### TASK DATA

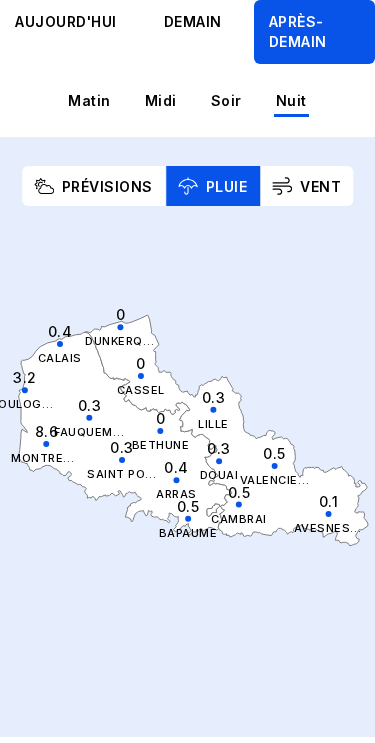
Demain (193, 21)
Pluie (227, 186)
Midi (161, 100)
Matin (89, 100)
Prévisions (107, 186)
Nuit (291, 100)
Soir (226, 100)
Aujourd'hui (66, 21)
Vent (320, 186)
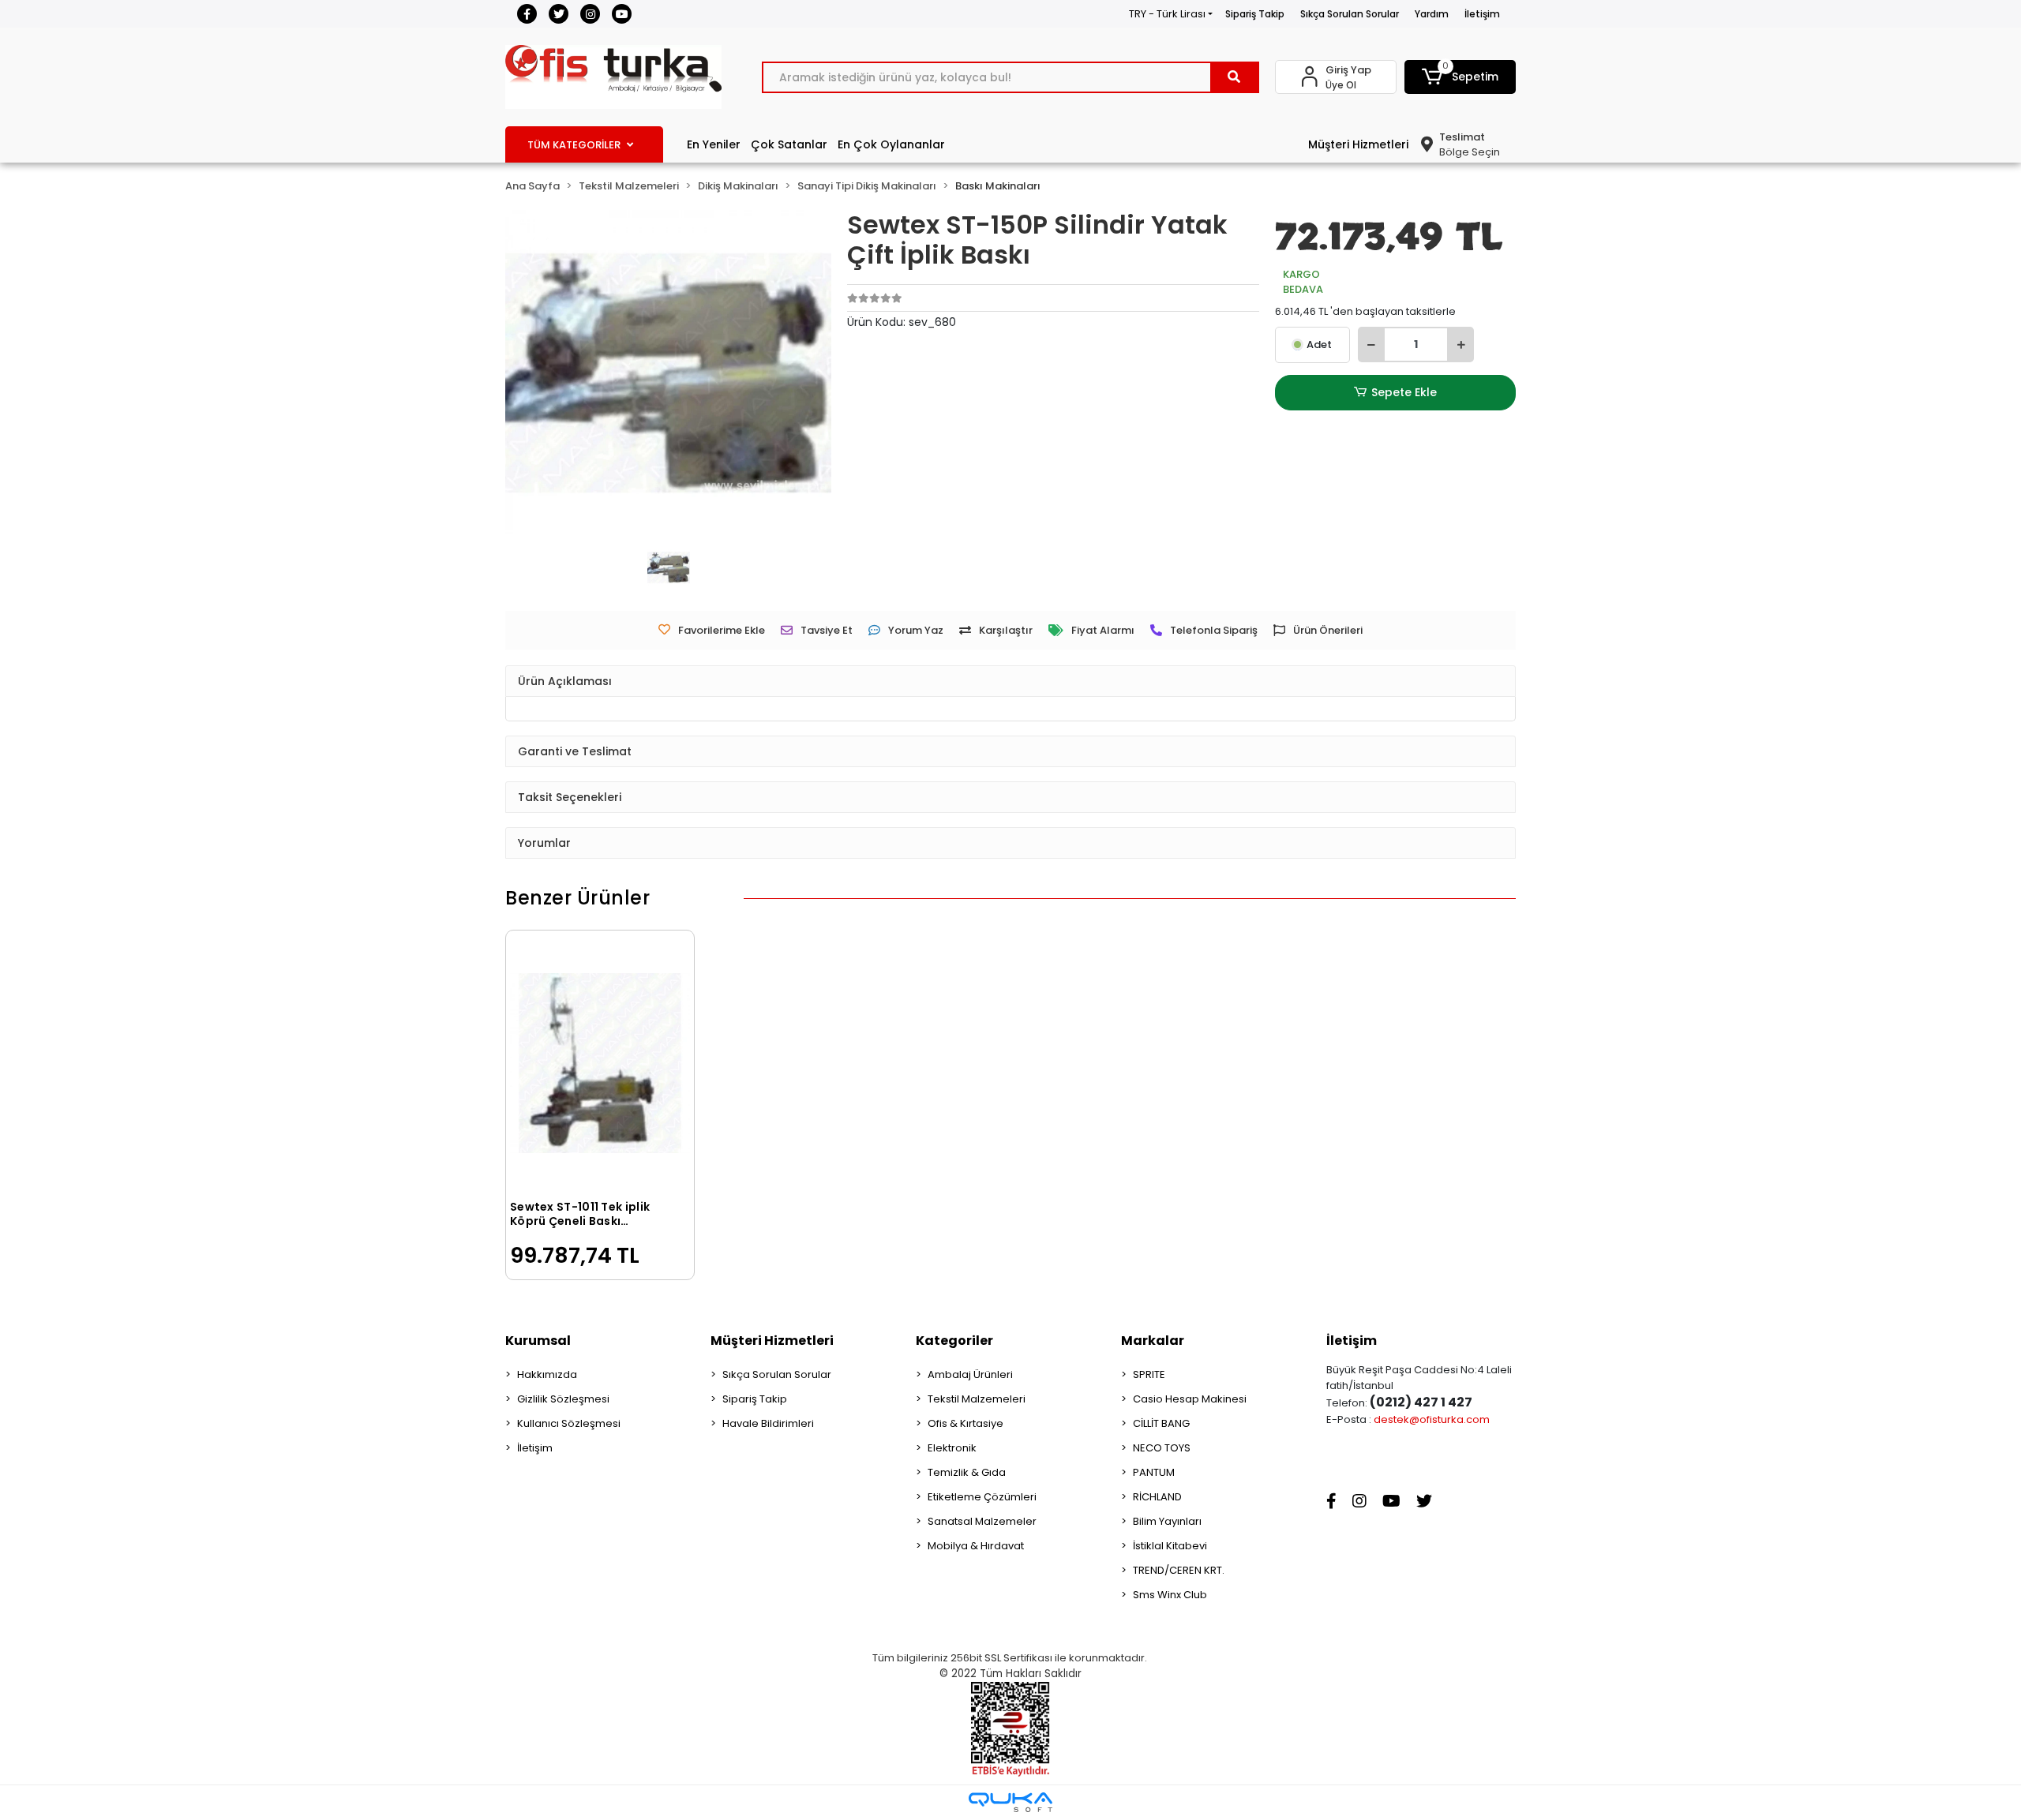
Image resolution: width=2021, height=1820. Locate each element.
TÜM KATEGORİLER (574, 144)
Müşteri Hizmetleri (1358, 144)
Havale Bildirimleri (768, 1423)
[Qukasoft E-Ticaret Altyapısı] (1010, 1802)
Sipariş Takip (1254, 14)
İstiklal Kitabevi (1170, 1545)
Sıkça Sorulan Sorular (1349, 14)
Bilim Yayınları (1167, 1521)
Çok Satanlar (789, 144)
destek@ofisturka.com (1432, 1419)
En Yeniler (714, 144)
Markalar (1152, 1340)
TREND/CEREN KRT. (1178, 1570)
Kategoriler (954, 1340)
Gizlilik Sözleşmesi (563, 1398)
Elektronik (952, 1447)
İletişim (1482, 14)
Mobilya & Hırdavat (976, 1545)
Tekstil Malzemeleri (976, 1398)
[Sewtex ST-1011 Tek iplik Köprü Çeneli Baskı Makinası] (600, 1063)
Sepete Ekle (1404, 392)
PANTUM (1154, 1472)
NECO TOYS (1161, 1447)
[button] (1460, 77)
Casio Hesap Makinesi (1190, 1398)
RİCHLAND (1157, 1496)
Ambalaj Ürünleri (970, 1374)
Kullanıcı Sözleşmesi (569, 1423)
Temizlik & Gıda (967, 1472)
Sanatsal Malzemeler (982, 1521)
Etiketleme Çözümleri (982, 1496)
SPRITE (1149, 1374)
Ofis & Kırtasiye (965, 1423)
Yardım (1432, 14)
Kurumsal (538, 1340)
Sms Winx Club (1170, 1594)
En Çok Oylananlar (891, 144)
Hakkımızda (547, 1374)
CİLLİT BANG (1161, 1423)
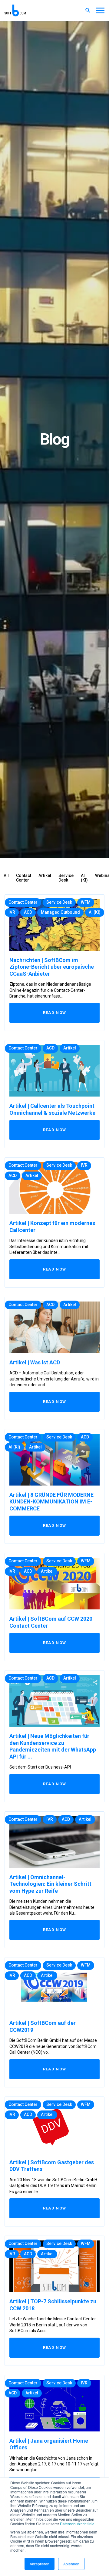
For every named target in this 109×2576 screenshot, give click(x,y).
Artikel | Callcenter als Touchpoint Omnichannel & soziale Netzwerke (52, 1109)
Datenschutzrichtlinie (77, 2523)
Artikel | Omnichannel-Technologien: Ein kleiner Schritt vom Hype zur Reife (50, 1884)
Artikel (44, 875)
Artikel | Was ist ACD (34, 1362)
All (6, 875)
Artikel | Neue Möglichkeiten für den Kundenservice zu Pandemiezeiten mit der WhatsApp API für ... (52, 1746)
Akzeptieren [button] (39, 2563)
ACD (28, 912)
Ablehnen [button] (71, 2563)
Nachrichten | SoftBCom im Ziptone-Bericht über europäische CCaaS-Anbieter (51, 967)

### WHAT YOU SHOULD DO
Could you find every line in the records above that contains the word "button" and copy it?

### EXERCISE RESPONSE
[button] (1460, 77)
Akzeptieren [button] (39, 2563)
Ablehnen [button] (71, 2563)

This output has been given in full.